### Text
※ ※ ※
Scientists led by Nanyang Technological University, Singapore (NTU Singapore) developed a device that offers a quicker and less invasive way to seal tears and holes in blood vessel repairs, using an electrically activated glue patch applied via a minimally invasive balloon catheter.
The benefit of this device is to replace the need for open or keyhole surgery to patch up or stitch together internal blood vessel repairs and defects.
“The system that we developed is potentially the answer to the currently unmet medical need for a minimally-invasive technique to repair arteriovenous fistulas (an abnormal connection between an artery and a vein) or vascular leaks, without the need for open surgery. With Voltaglue and the catheter device, we open up the possibility of not having to make surgical incisions to patch something up inside – we can send a catheter-based device through to do the job,” Assoc Prof Steele said in a statement.
After inserting the catheter into an appropriate blood vessel, the glue patch – nicknamed ‘Voltaglue’ – can be guided through the body to where the tear is located and then activated using retractable electrodes to glue it shut in a few minutes, all without making a single surgical cut.
Patented by NTU and Massachusetts Institute of Technology (MIT) scientists, Voltaglue is a new type of adhesive that works in wet environments and hardens when a voltage is applied to it.
※ ※ ※
### Recorded data
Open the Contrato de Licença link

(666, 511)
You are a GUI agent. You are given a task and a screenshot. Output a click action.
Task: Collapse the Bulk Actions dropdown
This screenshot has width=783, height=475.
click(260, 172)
※ ※ ※
### Tasks
**a.** According to the Voltaglue article, what makes the adhesive harden?
**b.** Go on with the Voltaglue article from its last sentence.
The rows have nothing to do with the Voltaglue article.

### Responses to the tasks
**a.** It hardens when a voltage is applied to it.

**b.**
The catheter device that deploys Voltaglue is jointly developed by Associate Professor Terry Steele from the NTU School of Materials Science and Engineering, former NTU PhD student Dr Manisha Singh, now at MIT, and Associate Professor Ellen Roche from the Department of Mechanical Engineering and Institute for Medical Engineering and Science at MIT, USA.
The device is the first proof-of-concept application of Voltaglue in a medical setting since it was invented by Assoc Prof Steele in 2015.
The team showed in lab experiments on a pig’s heart that the Voltaglue patch can be safely and effectively administered in a variety of situations, including withstanding the high pulsatile pressure of blood in arteries like the aorta.
The device was used to close a 3mm defect in an explanted pig aorta connected to a mock heart under continuous flow of blood of 10ml per minute.
Drawing on their findings, the researchers foresee that the catheter device may someday be used to deliver patches to repair birth defects such as holes in the wall of the heart.